Re: Avoid erroring out when unable to remove or parse logical rewrite files to save checkpoint work

From: "Bossart, Nathan" <bossartn(at)amazon(dot)com>
To: Tom Lane <tgl(at)sss(dot)pgh(dot)pa(dot)us>
Cc: Andres Freund <andres(at)anarazel(dot)de>, Bharath Rupireddy <bharath(dot)rupireddyforpostgres(at)gmail(dot)com>, Julien Rouhaud <rjuju123(at)gmail(dot)com>, PostgreSQL Hackers <pgsql-hackers(at)lists(dot)postgresql(dot)org>
Subject: Re: Avoid erroring out when unable to remove or parse logical rewrite files to save checkpoint work
Date: 2022-01-20 19:15:08
Message-ID: 21F86990-CC52-42B2-8A85-A3DA110F57F1@amazon.com
Views: Raw Message | Whole Thread | Download mbox | Resend email
Thread:
Lists: pgsql-hackers

I took the liberty of adjusting Bharath's patch based on the latest
feedback.

On 1/19/22, 10:35 AM, "Tom Lane" <tgl(at)sss(dot)pgh(dot)pa(dot)us> wrote:
> We should be fsync'ing the directory not the files
> themselves, no?

I added a directory sync at the end of CheckPointLogicalRewriteHeap(),
which IIUC is enough.

> * Why is the check for "map-" prefix after, rather than before,
> the lstat?

I swapped these checks. I stopped short of moving the sscanf() before
the lstat(), though, as 1) I don't think it will help very much and 2)
it seemed weird to start emitting "could not parse filename" logs for
non-regular files we presently skip silently.

> * Why is it okay to ignore lstat failure? Seems like we might
> as well not even have the lstat.

I added error checking for lstat().

> * The sscanf on the file name would not notice trailing junk,
> such as an editor backup marker. Is that okay?

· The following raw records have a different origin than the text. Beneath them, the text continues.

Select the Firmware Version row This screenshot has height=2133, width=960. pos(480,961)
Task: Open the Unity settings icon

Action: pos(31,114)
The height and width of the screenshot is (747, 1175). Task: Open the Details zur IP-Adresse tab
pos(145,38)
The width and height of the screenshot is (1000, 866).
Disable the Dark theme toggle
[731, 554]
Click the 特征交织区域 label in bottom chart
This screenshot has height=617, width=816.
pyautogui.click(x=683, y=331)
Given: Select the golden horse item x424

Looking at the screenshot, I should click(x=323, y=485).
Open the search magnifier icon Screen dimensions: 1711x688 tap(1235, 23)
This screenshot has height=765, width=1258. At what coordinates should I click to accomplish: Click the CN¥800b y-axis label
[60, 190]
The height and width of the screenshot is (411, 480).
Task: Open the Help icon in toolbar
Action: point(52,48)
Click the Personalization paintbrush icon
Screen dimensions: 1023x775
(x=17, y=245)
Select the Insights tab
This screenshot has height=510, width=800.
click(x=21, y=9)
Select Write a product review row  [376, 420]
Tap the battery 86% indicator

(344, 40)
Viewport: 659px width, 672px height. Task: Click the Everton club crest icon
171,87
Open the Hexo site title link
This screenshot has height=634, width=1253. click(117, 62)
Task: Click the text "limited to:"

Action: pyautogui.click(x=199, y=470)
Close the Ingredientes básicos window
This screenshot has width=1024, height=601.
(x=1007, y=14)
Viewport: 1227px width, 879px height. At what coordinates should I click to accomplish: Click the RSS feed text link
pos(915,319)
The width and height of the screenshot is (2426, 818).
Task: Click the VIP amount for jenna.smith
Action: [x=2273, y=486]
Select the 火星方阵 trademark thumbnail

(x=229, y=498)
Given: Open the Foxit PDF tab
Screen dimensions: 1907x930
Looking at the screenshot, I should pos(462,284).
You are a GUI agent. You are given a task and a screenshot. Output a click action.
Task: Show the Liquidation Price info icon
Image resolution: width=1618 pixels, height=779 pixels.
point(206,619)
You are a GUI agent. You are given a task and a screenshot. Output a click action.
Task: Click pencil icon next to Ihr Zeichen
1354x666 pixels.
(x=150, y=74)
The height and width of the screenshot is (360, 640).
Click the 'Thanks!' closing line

I think this is okay. The absolute worst that would happen would be
that the extra file would be deleted. This might eventually become a
problem if files with the same prefix format were created by the
server. However, CheckPointSnapBuild() already has this problem with
temporary files, and it claims not to need any extra handling:

* temporary filenames from SnapBuildSerialize() include the LSN and
* everything but are postfixed by .$pid.tmp. We can just remove them
* the same as other files because there can be none that are
* currently being written that are older than cutoff.

> (Actually, isn't the
> separate check for "map-" useless, given that sscanf will make
> the equivalent check?)

The only benefit I see from the extra "map-" check is that it'll avoid
"could not parse filename" logs for files that clearly aren't related
to the task at hand. I don't know if this is expected during normal
operation at the moment. I've left the "map-" check for now.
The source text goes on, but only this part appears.